::: Records shown :::

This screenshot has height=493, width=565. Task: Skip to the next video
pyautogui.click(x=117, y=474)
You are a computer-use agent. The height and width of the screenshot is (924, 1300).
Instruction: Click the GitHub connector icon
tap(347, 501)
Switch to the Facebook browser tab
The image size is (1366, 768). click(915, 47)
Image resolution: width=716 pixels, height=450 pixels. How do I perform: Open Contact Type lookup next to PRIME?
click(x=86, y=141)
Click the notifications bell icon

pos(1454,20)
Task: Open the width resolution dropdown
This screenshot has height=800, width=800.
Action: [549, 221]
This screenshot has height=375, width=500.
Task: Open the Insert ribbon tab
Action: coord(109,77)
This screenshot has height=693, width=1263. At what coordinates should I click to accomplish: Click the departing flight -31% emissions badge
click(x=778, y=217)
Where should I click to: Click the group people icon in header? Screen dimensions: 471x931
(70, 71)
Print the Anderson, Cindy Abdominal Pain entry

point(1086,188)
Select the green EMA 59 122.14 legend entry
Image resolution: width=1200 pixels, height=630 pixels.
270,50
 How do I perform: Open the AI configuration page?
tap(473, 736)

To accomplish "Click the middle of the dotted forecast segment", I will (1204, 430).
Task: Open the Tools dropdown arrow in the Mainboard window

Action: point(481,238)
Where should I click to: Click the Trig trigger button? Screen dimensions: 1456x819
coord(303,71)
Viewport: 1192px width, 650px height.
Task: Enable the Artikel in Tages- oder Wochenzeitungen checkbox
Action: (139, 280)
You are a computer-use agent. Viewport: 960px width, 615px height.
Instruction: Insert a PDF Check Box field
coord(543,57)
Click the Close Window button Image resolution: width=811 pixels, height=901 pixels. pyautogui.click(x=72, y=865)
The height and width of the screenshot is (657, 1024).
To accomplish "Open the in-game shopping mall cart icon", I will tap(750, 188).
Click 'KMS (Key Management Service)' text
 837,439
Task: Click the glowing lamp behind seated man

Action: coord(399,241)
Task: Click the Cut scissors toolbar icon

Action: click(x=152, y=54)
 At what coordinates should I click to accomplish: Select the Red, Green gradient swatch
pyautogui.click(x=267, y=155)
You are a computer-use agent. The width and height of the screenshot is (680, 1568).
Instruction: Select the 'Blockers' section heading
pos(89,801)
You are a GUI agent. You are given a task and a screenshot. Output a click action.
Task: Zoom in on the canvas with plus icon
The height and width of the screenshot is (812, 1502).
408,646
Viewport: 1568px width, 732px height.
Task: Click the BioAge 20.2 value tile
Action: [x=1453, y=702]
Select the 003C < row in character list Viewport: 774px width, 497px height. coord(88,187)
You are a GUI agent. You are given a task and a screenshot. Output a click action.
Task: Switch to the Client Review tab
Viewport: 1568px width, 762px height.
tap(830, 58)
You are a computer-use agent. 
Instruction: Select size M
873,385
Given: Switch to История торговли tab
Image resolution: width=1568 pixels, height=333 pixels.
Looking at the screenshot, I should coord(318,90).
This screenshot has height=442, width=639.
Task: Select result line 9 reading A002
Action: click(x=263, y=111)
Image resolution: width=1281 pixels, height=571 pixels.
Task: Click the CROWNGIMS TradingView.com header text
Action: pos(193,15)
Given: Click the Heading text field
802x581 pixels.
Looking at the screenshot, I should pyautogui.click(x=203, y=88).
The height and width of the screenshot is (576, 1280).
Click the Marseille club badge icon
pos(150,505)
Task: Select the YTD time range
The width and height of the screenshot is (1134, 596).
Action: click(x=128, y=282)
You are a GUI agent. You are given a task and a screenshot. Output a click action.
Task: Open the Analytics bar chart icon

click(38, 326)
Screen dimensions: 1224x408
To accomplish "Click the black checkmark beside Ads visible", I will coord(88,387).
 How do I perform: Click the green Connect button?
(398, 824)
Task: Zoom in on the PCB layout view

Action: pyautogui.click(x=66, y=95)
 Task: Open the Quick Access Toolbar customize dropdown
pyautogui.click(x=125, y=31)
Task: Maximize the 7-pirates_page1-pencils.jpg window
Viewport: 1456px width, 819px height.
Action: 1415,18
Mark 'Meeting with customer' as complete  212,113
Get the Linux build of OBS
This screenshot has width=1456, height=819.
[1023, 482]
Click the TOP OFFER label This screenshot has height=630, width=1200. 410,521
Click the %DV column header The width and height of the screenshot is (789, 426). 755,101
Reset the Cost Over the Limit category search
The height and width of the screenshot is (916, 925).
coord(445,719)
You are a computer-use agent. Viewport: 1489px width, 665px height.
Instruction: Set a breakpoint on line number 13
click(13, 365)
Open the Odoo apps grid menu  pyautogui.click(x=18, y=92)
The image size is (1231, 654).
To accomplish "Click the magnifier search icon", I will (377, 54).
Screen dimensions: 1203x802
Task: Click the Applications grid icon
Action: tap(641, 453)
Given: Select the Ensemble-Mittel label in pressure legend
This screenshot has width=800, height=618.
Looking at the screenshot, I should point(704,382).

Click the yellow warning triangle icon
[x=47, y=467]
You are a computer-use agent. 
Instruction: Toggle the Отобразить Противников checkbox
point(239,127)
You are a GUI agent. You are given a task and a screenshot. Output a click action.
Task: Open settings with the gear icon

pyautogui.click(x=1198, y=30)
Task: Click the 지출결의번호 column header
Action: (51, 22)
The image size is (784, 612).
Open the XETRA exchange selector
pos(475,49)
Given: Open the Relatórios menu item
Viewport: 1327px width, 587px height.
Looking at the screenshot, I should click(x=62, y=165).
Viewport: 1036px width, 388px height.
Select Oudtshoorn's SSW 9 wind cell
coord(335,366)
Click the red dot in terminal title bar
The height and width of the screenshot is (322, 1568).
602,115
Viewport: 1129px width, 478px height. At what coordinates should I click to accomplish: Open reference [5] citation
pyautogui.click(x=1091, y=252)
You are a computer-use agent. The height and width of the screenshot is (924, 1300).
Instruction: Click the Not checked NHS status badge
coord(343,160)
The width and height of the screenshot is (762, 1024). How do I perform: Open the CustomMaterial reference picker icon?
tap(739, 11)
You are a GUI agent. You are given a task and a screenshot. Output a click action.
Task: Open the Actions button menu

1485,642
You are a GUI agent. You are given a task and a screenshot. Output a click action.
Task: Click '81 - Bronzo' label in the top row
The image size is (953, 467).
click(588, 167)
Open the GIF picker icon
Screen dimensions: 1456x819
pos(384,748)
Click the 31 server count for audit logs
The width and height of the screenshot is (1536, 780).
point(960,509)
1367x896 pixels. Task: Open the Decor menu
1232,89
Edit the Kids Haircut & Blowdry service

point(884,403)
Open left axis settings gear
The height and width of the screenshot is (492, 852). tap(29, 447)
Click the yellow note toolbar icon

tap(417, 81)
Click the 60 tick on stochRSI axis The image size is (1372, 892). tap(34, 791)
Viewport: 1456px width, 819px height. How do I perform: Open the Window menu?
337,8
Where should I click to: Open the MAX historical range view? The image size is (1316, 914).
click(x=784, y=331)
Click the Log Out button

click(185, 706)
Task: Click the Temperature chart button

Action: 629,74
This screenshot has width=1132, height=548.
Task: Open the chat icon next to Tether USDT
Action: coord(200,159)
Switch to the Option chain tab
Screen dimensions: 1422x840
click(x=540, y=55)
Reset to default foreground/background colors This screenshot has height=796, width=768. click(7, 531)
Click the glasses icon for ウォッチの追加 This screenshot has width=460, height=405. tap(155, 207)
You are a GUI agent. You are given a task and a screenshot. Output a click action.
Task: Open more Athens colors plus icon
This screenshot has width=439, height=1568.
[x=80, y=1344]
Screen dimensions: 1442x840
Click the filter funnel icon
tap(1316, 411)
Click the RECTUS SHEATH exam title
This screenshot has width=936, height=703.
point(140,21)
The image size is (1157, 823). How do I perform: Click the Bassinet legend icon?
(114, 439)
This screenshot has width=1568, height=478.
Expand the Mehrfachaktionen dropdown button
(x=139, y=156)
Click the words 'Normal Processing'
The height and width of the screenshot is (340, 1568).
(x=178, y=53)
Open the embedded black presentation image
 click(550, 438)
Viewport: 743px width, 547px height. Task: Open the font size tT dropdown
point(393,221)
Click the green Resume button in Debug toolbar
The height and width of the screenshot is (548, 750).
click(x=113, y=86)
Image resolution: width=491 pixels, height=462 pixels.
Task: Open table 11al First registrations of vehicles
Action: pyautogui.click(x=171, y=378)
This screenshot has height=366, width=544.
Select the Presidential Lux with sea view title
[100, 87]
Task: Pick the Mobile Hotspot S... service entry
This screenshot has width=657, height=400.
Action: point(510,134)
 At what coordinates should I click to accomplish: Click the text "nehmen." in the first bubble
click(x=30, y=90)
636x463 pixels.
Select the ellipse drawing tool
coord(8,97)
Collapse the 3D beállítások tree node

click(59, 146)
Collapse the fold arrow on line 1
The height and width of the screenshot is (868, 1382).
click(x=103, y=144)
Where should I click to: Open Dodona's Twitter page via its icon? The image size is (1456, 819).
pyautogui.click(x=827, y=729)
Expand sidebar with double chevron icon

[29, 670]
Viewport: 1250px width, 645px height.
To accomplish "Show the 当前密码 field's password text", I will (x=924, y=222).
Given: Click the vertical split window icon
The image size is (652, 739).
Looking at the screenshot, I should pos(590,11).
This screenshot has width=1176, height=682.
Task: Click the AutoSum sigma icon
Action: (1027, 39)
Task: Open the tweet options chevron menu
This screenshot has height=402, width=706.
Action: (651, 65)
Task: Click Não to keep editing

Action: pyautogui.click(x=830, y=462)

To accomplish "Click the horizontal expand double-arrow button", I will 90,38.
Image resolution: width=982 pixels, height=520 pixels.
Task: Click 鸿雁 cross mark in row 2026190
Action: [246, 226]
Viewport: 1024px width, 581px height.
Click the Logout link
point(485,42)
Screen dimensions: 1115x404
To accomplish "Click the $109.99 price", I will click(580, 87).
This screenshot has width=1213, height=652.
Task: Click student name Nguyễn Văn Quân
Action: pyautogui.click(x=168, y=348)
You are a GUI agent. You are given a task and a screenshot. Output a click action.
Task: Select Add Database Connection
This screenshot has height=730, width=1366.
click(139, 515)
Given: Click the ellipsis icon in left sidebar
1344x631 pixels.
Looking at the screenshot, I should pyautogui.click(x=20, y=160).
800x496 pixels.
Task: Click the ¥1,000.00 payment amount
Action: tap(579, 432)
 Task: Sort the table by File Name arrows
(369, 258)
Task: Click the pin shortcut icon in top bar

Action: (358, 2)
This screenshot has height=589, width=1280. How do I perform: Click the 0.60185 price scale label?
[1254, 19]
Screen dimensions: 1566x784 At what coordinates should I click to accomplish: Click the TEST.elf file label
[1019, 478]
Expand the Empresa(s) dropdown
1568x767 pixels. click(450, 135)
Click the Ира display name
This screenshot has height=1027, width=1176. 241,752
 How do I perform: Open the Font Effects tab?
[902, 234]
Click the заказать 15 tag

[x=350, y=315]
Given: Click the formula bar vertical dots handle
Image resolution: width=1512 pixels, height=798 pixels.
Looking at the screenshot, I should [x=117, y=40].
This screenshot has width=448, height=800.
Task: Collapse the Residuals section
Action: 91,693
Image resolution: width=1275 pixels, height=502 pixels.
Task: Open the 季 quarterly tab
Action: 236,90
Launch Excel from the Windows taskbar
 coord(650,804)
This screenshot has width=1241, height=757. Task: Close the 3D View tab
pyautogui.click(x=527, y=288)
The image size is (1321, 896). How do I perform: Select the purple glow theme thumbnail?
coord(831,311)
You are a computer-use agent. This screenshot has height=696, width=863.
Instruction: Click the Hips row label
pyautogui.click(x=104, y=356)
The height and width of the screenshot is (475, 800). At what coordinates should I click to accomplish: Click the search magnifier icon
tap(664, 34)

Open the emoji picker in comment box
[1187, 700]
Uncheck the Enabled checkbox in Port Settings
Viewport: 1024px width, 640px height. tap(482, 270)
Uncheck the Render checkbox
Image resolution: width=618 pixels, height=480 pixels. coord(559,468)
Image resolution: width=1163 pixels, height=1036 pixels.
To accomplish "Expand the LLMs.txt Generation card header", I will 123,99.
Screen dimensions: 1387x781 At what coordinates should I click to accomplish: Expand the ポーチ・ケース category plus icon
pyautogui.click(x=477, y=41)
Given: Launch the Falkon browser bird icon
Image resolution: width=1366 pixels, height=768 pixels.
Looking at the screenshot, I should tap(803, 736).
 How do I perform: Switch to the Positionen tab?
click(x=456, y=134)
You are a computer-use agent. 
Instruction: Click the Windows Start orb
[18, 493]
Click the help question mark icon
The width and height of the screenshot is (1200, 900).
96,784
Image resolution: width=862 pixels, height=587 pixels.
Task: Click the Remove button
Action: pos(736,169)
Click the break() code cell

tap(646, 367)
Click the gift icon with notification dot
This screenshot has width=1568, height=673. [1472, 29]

:::

Please retype the lines above exactly, starting with the line that contains "Task: Select the YTD time range" and going on through the line that contains "Click the TOP".

Task: Select the YTD time range
The width and height of the screenshot is (1134, 596).
Action: click(x=128, y=282)
You are a GUI agent. You are given a task and a screenshot. Output a click action.
Task: Open the Analytics bar chart icon

click(38, 326)
Screen dimensions: 1224x408
To accomplish "Click the black checkmark beside Ads visible", I will coord(88,387).
 How do I perform: Click the green Connect button?
(398, 824)
Task: Zoom in on the PCB layout view

Action: pyautogui.click(x=66, y=95)
 Task: Open the Quick Access Toolbar customize dropdown
pyautogui.click(x=125, y=31)
Task: Maximize the 7-pirates_page1-pencils.jpg window
Viewport: 1456px width, 819px height.
Action: 1415,18
Mark 'Meeting with customer' as complete  212,113
Get the Linux build of OBS
This screenshot has width=1456, height=819.
[1023, 482]
Click the TOP OFFER label This screenshot has height=630, width=1200. 410,521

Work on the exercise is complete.